All in all, I made a thorough jackass of myself. The poor director was soon tearing out his hair, and before the fortnight was out, the man was a mental wreck. Dad was completely baffled by my obnoxious behaviour. The entire Bengali unit did not know what had hit them. For me, it was a great experience as, oblivious to the daily drama I was creating, I continued to throw around my weight, enjoying every moment I spent in my beloved valley. But now, I am thoroughly ashamed of how I behaved in those days.
There was yet another problem. A horse had been acquired for the shooting. I would ride regularly with the Institute riding team in Moscow, but the horses there were strong, well-fed and large. Here, the horse I was given was a skinny animal, actually a tonga-horse used to pull a carriage that was the usual means of transport in Srinagar. But unaware of this, I decided to take him for a test ride.

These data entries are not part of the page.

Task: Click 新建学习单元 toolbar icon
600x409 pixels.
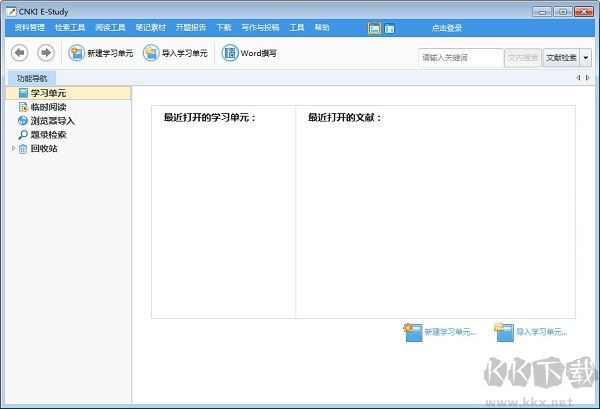Action: (76, 53)
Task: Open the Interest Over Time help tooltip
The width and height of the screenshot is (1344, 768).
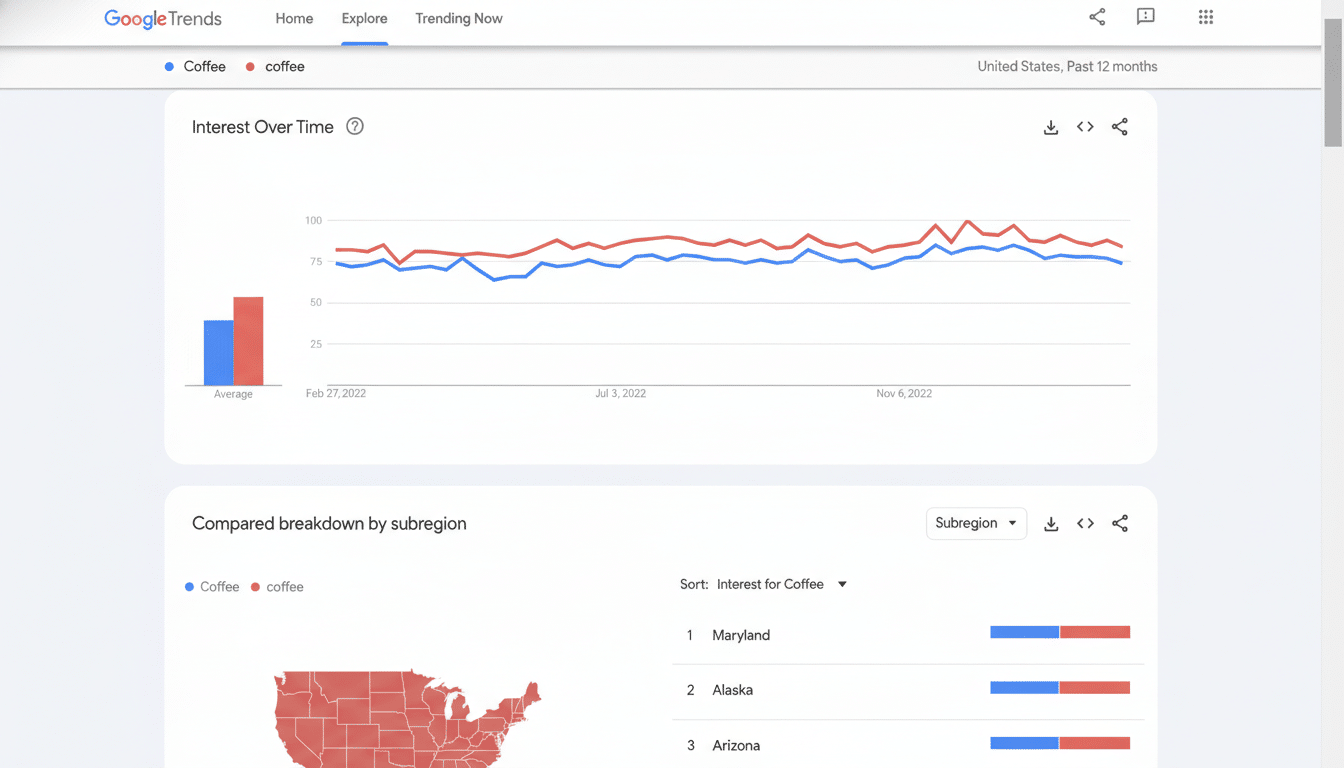Action: (355, 126)
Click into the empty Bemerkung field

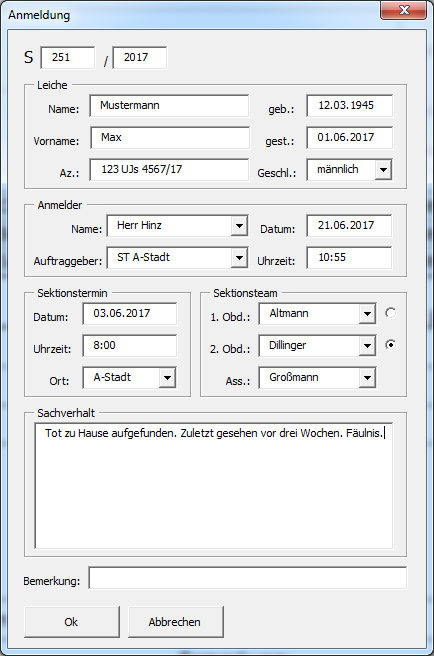[x=247, y=578]

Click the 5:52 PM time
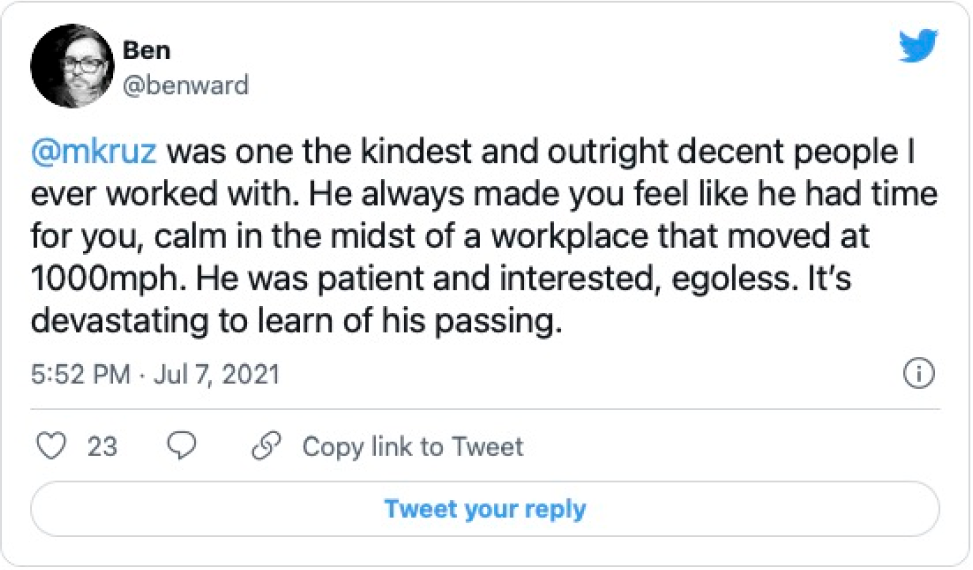[x=80, y=375]
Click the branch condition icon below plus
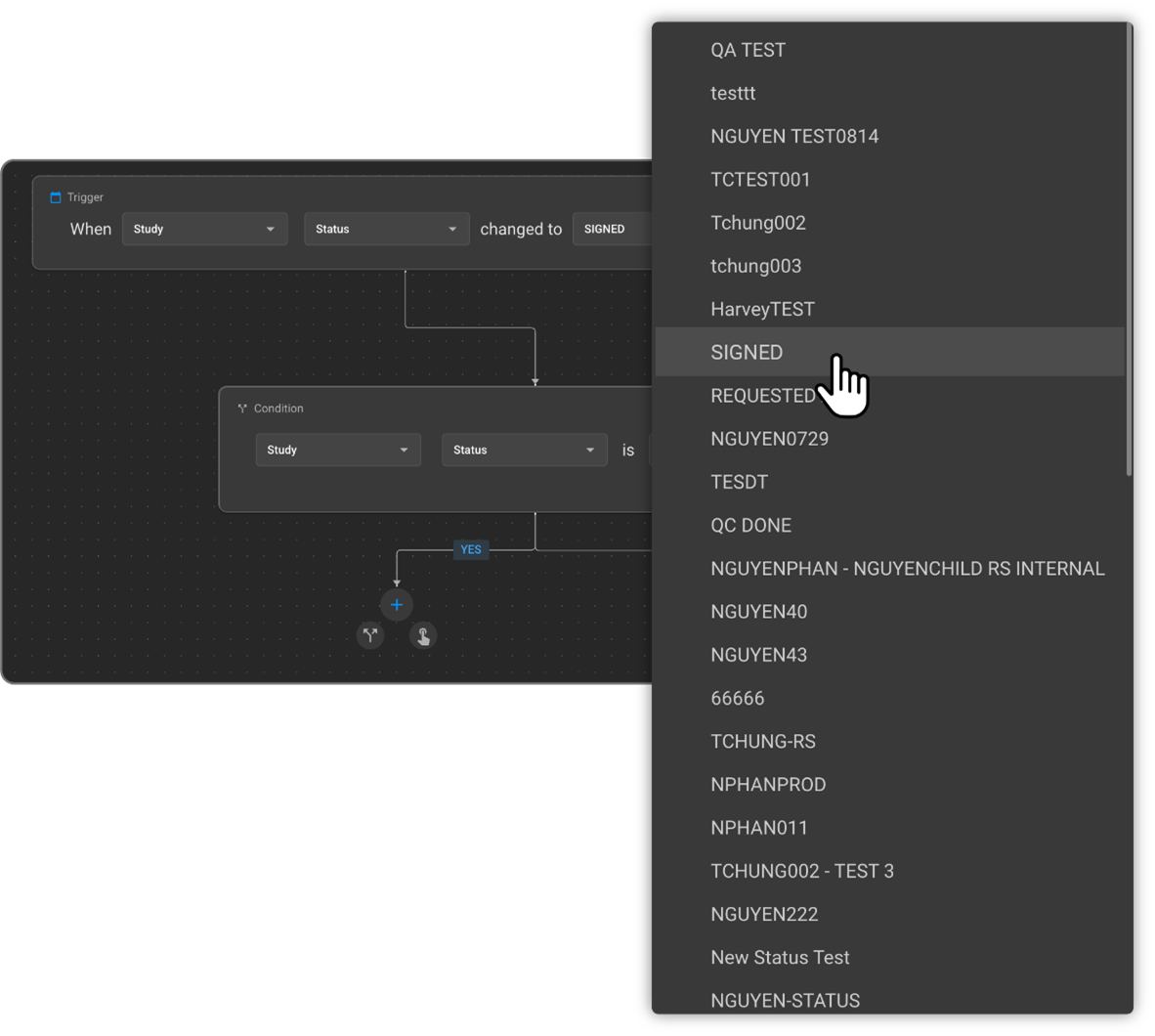Viewport: 1155px width, 1036px height. click(370, 636)

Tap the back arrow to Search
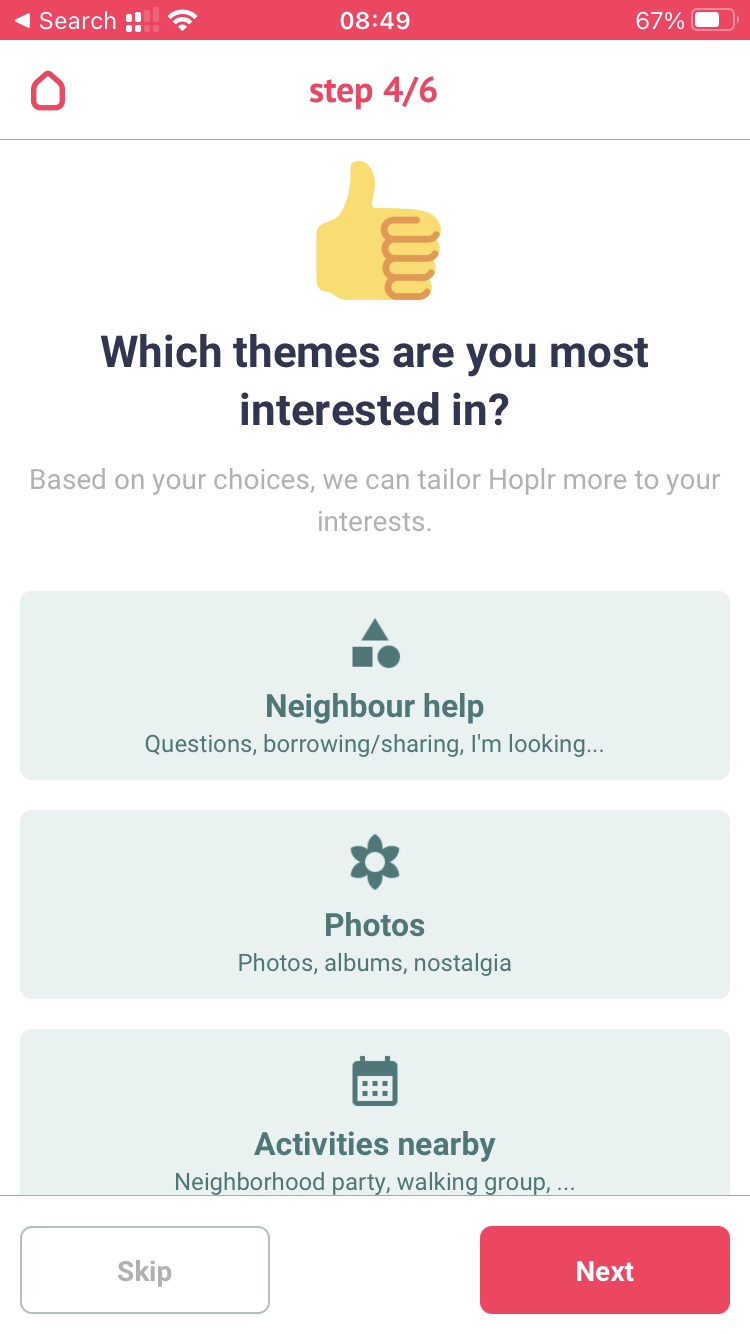(22, 20)
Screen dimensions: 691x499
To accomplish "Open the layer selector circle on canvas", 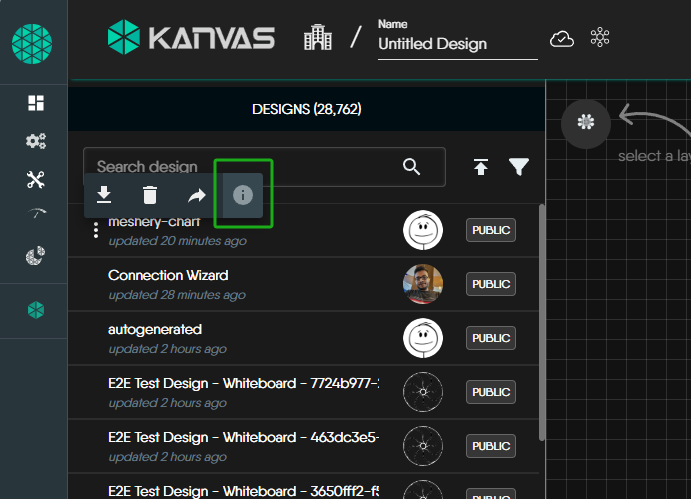I will [x=586, y=121].
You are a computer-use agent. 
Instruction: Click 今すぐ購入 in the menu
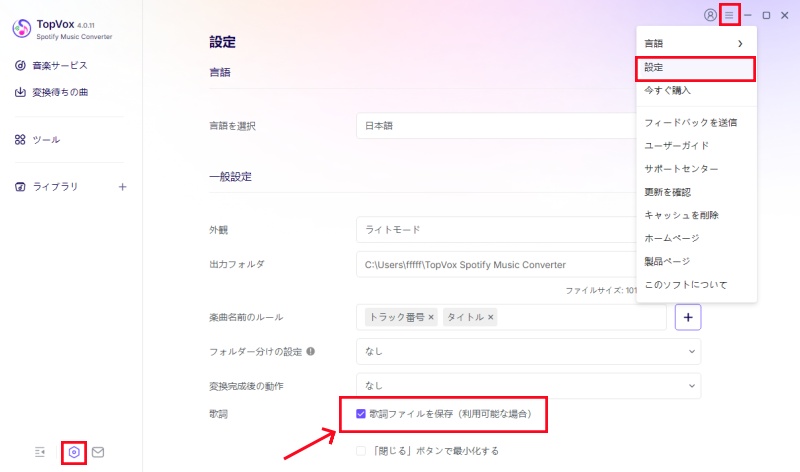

The horse looked startled when I mounted him. I had put on my riding spurs—the ones I used in Moscow for show jumping—and spurred him on. The spurs were something new for the horse. He bucked a few times and then took off at supersonic speed, slicing through the wind as if the devil himself had mounted him.
By the time I returned to where the unit was waiting for me, the animal was sweating as though he had been in a sauna, his head sagging and his tongue lolling out. He was breathing raucously as though something had got stuck in his throat. The owner was sitting on his haunches, his head clasped in his hands. ‘Saheb,’ he muttered, almost in tears, ‘this is not a race horse. It is only my tonga-horse. He is my bread and butter, and I look after him like my own child! And you have been pushing him on with your steel spurs. Look at my poor Badshah—he i
s not only a physical but a mental wreck. Please have pity on Badshah and me! The shooting has not even begun. I don’t know what shape my Badshah will be in by the time the shooing ends.’
‘He is not required just for today’s shooting, sir,’ said the sad-looking director. ‘The horse is now in continuity and we will have to use him for a full twenty days. So please, Parikshat-ji, please forget the Russian horses and have mercy on this poor creature!’
I apologized profusely to the owner of the horse as I dismounted, and patted its dripping neck, I pulled out some jaggery that I always carried in my pocket when I went riding and fed Badshah Salamat. It was the ‘done’ thing in our riding club in Moscow. Badshah Salamat gave me a baleful look as he ate the jaggery and moved as far away from me as possible.
As the shooting progressed, the director’s hair became more and more dishevelled and visibly thinner and he looked more and more pessimistic. The German company OR-WO had given us the raw stock of the film we were using free of cost. But there was a limited amount. And raw stock was very expensive those days. A shot seldom went beyond one ‘take’ and a ‘retake’ for safety. We were supposed to take one shot in Hindi and one in Kashmiri. However, the only languages I was fluent in were Russian, Punjabi and English, in that order. As a child, I did speak some Kashmiri, but that was many years ago and was rusty now.
As a result, there were many retakes and the film’s budget shot up by leaps and bounds. Accommodating the unit in Srinagar was expensive. So the venue was shifted to a studio in Calcutta, another city which came as a great shock to me. A stagnant city ravaged by Marxist movements, like that of the Naxalites, it was wrapped in a cocoon of sweltering heat and abject poverty. I felt alienated from my surroundings. Calcutta was a poor substitute for Kashmir and a stark contrast to the greenery and tranquillity of the valley. However, just when I thought I had reached the end of my tether, Dad arrived; he had an important role in the film too. He seemed well aware of the problems I had created for the director and the unit.